Activity =>
Search the entries below for the line containing "Uncheck the Environment"; from there to the end, return every line exactly and add nothing.

(Collected data entries)
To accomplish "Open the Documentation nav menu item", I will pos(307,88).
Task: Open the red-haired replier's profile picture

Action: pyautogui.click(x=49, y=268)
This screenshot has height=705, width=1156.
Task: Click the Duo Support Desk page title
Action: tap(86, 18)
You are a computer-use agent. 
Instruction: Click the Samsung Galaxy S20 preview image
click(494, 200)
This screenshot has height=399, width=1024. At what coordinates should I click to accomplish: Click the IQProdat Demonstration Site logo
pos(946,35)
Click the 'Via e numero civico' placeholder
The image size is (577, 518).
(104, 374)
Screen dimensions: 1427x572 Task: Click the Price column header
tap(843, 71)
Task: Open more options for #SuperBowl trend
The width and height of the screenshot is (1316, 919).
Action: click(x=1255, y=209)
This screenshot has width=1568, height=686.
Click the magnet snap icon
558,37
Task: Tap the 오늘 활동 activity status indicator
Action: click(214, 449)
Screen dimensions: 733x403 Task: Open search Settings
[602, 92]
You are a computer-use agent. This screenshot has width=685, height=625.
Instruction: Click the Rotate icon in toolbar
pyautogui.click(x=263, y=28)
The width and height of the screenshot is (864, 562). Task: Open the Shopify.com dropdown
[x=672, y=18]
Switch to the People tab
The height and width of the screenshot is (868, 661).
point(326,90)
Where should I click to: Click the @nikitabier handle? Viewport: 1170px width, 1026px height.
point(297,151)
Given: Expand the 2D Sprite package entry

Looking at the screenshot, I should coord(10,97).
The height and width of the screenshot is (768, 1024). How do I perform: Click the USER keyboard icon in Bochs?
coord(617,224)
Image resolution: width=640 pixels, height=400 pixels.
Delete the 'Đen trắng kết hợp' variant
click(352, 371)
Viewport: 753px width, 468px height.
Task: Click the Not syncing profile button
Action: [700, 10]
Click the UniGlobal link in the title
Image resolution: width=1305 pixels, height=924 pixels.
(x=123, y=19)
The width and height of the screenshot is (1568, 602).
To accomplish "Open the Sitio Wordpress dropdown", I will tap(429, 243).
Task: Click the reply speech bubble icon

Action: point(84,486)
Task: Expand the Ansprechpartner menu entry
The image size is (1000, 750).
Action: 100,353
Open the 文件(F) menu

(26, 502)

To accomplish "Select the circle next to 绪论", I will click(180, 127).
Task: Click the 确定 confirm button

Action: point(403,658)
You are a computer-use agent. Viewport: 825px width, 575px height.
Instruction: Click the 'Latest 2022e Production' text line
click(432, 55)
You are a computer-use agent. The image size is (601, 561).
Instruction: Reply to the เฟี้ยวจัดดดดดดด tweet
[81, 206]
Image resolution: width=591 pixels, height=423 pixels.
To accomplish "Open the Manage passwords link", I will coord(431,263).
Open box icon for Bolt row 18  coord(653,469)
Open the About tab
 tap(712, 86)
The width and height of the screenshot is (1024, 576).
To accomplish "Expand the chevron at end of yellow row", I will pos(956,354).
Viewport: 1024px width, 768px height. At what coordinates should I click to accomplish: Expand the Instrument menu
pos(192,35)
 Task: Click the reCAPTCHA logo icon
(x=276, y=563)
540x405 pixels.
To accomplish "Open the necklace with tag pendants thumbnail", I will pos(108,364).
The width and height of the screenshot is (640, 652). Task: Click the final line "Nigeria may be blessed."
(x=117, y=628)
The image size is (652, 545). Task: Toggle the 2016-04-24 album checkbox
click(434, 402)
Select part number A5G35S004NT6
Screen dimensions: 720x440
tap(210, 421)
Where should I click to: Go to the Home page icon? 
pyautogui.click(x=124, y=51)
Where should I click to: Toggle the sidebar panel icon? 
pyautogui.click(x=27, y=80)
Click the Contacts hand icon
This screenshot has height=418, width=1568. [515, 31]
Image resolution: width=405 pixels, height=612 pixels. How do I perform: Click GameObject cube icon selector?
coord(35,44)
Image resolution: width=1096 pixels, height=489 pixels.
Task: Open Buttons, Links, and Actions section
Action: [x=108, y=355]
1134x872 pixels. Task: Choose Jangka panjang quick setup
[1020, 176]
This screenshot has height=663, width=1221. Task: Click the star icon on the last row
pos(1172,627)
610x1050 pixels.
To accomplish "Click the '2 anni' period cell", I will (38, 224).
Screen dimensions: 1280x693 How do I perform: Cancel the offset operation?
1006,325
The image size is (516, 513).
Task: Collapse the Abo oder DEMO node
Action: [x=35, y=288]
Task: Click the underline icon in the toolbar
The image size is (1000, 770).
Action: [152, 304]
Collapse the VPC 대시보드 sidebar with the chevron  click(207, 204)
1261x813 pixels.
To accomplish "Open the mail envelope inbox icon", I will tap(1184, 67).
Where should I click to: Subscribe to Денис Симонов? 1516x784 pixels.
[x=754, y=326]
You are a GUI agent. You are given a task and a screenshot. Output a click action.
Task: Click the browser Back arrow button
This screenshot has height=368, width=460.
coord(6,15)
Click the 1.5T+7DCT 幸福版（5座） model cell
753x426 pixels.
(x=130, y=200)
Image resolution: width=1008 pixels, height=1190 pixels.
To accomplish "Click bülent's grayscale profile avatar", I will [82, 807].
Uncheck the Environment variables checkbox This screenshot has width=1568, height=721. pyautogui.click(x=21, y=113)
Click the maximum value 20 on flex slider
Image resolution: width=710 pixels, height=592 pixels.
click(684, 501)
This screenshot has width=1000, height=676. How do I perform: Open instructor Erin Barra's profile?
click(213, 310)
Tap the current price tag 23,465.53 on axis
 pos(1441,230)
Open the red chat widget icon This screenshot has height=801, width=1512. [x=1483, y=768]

Completed exercise =>
Uncheck the Environment variables checkbox This screenshot has width=1568, height=721. pyautogui.click(x=21, y=113)
Click the maximum value 20 on flex slider
Image resolution: width=710 pixels, height=592 pixels.
click(684, 501)
This screenshot has width=1000, height=676. How do I perform: Open instructor Erin Barra's profile?
click(213, 310)
Tap the current price tag 23,465.53 on axis
 pos(1441,230)
Open the red chat widget icon This screenshot has height=801, width=1512. [x=1483, y=768]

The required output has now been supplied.